## Task brief
What is needed here is an exact copy of all the data.

#### Data listing

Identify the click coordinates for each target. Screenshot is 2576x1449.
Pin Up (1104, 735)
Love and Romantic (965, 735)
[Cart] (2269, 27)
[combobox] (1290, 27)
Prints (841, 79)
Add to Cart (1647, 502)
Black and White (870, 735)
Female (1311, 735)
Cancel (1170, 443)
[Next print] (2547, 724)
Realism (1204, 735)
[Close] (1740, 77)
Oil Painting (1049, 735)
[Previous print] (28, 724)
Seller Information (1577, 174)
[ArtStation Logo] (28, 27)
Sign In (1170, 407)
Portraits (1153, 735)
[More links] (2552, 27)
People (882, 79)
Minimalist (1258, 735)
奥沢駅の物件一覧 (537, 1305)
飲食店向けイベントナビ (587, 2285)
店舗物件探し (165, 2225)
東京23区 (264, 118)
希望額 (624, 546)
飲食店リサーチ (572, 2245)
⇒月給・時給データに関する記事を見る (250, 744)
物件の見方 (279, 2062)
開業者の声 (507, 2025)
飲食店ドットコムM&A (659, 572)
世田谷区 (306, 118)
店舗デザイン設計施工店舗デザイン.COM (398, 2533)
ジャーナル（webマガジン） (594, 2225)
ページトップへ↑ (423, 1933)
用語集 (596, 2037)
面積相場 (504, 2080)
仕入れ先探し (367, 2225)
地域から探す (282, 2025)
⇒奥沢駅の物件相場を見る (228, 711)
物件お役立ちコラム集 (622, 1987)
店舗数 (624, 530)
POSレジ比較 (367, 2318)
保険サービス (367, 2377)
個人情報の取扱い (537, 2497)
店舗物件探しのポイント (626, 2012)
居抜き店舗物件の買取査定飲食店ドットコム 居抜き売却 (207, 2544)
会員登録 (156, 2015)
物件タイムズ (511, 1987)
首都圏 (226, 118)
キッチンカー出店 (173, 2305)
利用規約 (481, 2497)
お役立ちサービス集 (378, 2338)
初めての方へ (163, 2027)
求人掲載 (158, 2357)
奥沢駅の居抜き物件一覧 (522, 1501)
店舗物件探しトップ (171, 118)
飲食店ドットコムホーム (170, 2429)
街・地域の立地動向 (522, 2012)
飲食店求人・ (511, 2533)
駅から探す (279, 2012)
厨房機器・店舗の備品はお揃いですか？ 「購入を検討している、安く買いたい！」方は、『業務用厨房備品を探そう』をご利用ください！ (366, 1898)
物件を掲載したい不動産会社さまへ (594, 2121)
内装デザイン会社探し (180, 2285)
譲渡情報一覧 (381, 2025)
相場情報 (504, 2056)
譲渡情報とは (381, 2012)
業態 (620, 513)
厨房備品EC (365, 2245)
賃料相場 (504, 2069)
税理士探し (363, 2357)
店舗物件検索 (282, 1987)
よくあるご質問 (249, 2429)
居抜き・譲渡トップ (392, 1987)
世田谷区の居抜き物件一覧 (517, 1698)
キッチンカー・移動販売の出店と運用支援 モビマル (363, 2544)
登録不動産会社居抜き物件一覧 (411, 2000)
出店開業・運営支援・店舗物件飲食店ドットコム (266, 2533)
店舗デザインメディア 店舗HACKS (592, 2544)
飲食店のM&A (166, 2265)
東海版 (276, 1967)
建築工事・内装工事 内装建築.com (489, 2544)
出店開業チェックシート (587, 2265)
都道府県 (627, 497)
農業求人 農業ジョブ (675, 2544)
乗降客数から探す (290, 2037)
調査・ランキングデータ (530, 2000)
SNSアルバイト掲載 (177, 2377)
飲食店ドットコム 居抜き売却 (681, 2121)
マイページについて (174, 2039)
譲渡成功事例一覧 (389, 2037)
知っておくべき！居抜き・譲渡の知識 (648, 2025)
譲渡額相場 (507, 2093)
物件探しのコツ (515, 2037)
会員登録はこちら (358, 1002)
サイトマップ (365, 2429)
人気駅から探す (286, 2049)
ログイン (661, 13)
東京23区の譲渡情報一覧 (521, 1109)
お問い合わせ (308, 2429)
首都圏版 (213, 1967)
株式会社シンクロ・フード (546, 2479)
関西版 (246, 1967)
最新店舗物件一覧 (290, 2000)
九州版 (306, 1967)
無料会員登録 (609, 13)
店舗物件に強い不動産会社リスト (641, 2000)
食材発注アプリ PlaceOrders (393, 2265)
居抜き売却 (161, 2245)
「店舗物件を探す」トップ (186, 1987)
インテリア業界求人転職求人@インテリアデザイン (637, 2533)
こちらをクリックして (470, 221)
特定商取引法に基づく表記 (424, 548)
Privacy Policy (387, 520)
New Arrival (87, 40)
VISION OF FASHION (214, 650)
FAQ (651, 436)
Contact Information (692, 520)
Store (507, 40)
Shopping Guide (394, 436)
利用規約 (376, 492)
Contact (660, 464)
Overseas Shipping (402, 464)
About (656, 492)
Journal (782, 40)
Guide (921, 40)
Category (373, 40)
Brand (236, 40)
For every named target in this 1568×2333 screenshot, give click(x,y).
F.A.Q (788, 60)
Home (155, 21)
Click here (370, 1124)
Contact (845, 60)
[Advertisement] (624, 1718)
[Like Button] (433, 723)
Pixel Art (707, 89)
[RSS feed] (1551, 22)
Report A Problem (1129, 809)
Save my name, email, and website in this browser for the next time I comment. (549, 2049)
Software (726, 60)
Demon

########

## Solution to this task
Identify the click coordinates for each target. Screenshot is 2576x1449.
Pin Up (1104, 735)
Love and Romantic (965, 735)
[Cart] (2269, 27)
[combobox] (1290, 27)
Prints (841, 79)
Add to Cart (1647, 502)
Black and White (870, 735)
Female (1311, 735)
Cancel (1170, 443)
[Next print] (2547, 724)
Realism (1204, 735)
[Close] (1740, 77)
Oil Painting (1049, 735)
[Previous print] (28, 724)
Seller Information (1577, 174)
[ArtStation Logo] (28, 27)
Sign In (1170, 407)
Portraits (1153, 735)
[More links] (2552, 27)
People (882, 79)
Minimalist (1258, 735)
奥沢駅の物件一覧 (537, 1305)
飲食店向けイベントナビ (587, 2285)
店舗物件探し (165, 2225)
東京23区 (264, 118)
希望額 (624, 546)
飲食店リサーチ (572, 2245)
⇒月給・時給データに関する記事を見る (250, 744)
物件の見方 (279, 2062)
開業者の声 (507, 2025)
飲食店ドットコムM&A (659, 572)
世田谷区 (306, 118)
店舗デザイン設計施工店舗デザイン.COM (398, 2533)
ジャーナル（webマガジン） (594, 2225)
ページトップへ↑ (423, 1933)
用語集 (596, 2037)
面積相場 (504, 2080)
仕入れ先探し (367, 2225)
地域から探す (282, 2025)
⇒奥沢駅の物件相場を見る (228, 711)
物件お役立ちコラム集 (622, 1987)
店舗数 (624, 530)
POSレジ比較 (367, 2318)
保険サービス (367, 2377)
個人情報の取扱い (537, 2497)
店舗物件探しのポイント (626, 2012)
居抜き店舗物件の買取査定飲食店ドットコム 居抜き売却 (207, 2544)
会員登録 (156, 2015)
物件タイムズ (511, 1987)
首都圏 (226, 118)
キッチンカー出店 (173, 2305)
利用規約 (481, 2497)
お役立ちサービス集 (378, 2338)
初めての方へ (163, 2027)
求人掲載 (158, 2357)
奥沢駅の居抜き物件一覧 (522, 1501)
店舗物件探しトップ (171, 118)
飲食店ドットコムホーム (170, 2429)
街・地域の立地動向 (522, 2012)
飲食店求人・ (511, 2533)
駅から探す (279, 2012)
厨房機器・店舗の備品はお揃いですか？ 「購入を検討している、安く買いたい！」方は、『業務用厨房備品を探そう』をご利用ください！ (366, 1898)
物件を掲載したい不動産会社さまへ (594, 2121)
内装デザイン会社探し (180, 2285)
譲渡情報一覧 (381, 2025)
相場情報 (504, 2056)
譲渡情報とは (381, 2012)
業態 (620, 513)
厨房備品EC (365, 2245)
賃料相場 (504, 2069)
税理士探し (363, 2357)
店舗物件検索 (282, 1987)
よくあるご質問 (249, 2429)
居抜き・譲渡トップ (392, 1987)
世田谷区の居抜き物件一覧 (517, 1698)
キッチンカー・移動販売の出店と運用支援 モビマル (363, 2544)
登録不動産会社居抜き物件一覧 (411, 2000)
出店開業・運営支援・店舗物件飲食店ドットコム (266, 2533)
店舗デザインメディア 店舗HACKS (592, 2544)
飲食店のM&A (166, 2265)
東海版 (276, 1967)
建築工事・内装工事 内装建築.com (489, 2544)
出店開業チェックシート (587, 2265)
都道府県 (627, 497)
農業求人 農業ジョブ (675, 2544)
乗降客数から探す (290, 2037)
調査・ランキングデータ (530, 2000)
SNSアルバイト掲載 (177, 2377)
飲食店ドットコム 居抜き売却 (681, 2121)
マイページについて (174, 2039)
譲渡成功事例一覧 (389, 2037)
知っておくべき！居抜き・譲渡の知識 (648, 2025)
譲渡額相場 (507, 2093)
物件探しのコツ (515, 2037)
会員登録はこちら (358, 1002)
サイトマップ (365, 2429)
人気駅から探す (286, 2049)
ログイン (661, 13)
東京23区の譲渡情報一覧 (521, 1109)
お問い合わせ (308, 2429)
首都圏版 (213, 1967)
株式会社シンクロ・フード (546, 2479)
関西版 (246, 1967)
最新店舗物件一覧 (290, 2000)
九州版 (306, 1967)
無料会員登録 (609, 13)
店舗物件に強い不動産会社リスト (641, 2000)
食材発注アプリ PlaceOrders (393, 2265)
居抜き売却 (161, 2245)
「店舗物件を探す」トップ (186, 1987)
インテリア業界求人転職求人@インテリアデザイン (637, 2533)
こちらをクリックして (470, 221)
特定商取引法に基づく表記 (424, 548)
Privacy Policy (387, 520)
New Arrival (87, 40)
VISION OF FASHION (214, 650)
FAQ (651, 436)
Contact Information (692, 520)
Store (507, 40)
Shopping Guide (394, 436)
利用規約 (376, 492)
Contact (660, 464)
Overseas Shipping (402, 464)
About (656, 492)
Journal (782, 40)
Guide (921, 40)
Category (373, 40)
Brand (236, 40)
For every named target in this 1568×2333 screenshot, give click(x,y).
F.A.Q (788, 60)
Home (155, 21)
Click here (370, 1124)
Contact (845, 60)
[Advertisement] (624, 1718)
[Like Button] (433, 723)
Pixel Art (707, 89)
[RSS feed] (1551, 22)
Report A Problem (1129, 809)
Save my name, email, and website in this browser for the next time I comment. (549, 2049)
Software (726, 60)
Demon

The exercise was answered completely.